UK Finance supports the ambition behind a national digital identity, while highlighting the practical issues that will need to be resolved if the scheme is to work effectively for consumers, firms and the wider economy.

Why a national digital identity matters

UK Finance supports the Government’s ambition to create a national digital identity system that is useful, inclusive and trusted. If designed well, a national digital identity could reduce friction for both consumers and firms, make access to services easier, support stronger digital verification, and reduce the need for people to repeatedly provide the same information or paper documents across different services.

From a financial services perspective, there is clear potential value in a reusable, trusted and interoperable digital identity. It could help improve customer journeys, make some onboarding and re-verification processes more efficient, and support stronger protection against certain forms of identity fraud. It could also help people who currently struggle to prove their identity in the digital economy, particularly if the scheme is free to use and designed with inclusion in mind from the outset.

At the same time, the success of the programme will depend on the detail. Financial services firms already operate in a relatively mature identity and verification environment, and the national digital identity will need to work alongside that existing ecosystem. In practice, that means it should complement, rather than duplicate, existing trusted services, including private-sector digital verification services and current regulated-sector onboarding processes.

Interactions needed

A key point for UK Finance is that the national digital identity must be capable of being used through machine-readable, system-to-system verification, rather than through manual or portal-based checks. If the credential cannot be consumed in a seamless and automated way by regulated firms, many of the intended benefits in terms of customer experience, efficiency and security will not be realised in practice.

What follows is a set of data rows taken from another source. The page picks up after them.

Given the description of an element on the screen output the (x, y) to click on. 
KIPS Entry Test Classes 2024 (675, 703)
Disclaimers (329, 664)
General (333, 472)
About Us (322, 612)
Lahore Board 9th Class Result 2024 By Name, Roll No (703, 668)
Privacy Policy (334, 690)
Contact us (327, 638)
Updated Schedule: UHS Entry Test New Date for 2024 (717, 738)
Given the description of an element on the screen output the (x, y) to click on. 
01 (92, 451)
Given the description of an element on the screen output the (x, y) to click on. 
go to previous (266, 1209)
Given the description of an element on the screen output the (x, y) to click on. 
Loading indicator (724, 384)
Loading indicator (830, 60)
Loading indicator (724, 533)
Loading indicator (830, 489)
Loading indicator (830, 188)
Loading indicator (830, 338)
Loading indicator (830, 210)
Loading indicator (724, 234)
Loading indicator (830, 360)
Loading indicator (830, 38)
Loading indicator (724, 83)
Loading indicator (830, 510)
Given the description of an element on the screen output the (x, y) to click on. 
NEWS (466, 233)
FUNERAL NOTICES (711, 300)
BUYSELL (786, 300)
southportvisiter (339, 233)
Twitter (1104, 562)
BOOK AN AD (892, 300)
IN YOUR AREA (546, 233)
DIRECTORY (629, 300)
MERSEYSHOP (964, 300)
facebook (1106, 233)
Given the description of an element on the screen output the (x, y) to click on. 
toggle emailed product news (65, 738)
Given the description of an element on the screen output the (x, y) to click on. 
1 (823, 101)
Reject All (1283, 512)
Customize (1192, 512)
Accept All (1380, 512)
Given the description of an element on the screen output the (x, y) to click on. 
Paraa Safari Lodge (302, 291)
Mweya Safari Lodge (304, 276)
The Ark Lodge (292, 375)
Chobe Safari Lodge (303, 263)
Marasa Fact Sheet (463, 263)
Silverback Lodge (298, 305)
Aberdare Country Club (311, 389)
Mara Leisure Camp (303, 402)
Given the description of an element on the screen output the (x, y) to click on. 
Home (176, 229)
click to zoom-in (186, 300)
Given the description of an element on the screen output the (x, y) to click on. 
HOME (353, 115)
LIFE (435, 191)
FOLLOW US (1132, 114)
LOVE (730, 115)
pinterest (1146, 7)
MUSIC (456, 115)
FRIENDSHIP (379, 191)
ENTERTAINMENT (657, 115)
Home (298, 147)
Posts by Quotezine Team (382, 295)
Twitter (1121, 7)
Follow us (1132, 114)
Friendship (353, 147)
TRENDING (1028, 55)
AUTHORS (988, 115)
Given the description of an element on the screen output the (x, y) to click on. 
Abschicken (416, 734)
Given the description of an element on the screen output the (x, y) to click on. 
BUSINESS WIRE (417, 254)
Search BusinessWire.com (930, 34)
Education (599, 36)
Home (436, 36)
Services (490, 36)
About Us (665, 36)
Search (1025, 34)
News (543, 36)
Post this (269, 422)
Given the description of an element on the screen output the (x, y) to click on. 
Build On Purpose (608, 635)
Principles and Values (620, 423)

The proposed Government Checker service is therefore an important part of the consultation. A basic checker could help support adoption of the national digital identity in core public policy use cases and lower-volume scenarios. However, there is also a need to avoid distorting the emerging market for private digital verification services. Government should therefore be clear about what the checker will do, what it will not do, and how it will complement rather than crowd out private-sector services.

The consultation also raises important questions about reliance and liability. For regulated firms, a national digital identity should be treated as a trusted input into identity assurance, rather than as a substitute for firms’ own risk-based onboarding, customer due diligence and record-keeping obligations. Firms will still need to apply a risk-based approach in areas such as AML, KYC and fraud prevention, and they will need confidence about what they can safely rely on, what evidence is produced when checks are completed, and where responsibility sits if something goes wrong.

What’s missing for financial services

Address is another important issue for the sector. While the consultation proposes not to include address initially, this does limit the usefulness of the credential for many common financial services use cases. In regulated settings, name, date of birth and address are often used together to support verification, fraud controls and sanctions screening.

Overall, UK Finance supports the direction of travel, but believes there are still a number of important issues that need to be resolved. We look forward to continuing to discuss these issues with relevant stakeholders.

UK Finance has responded to the Government’s consultation on a national digital identity system.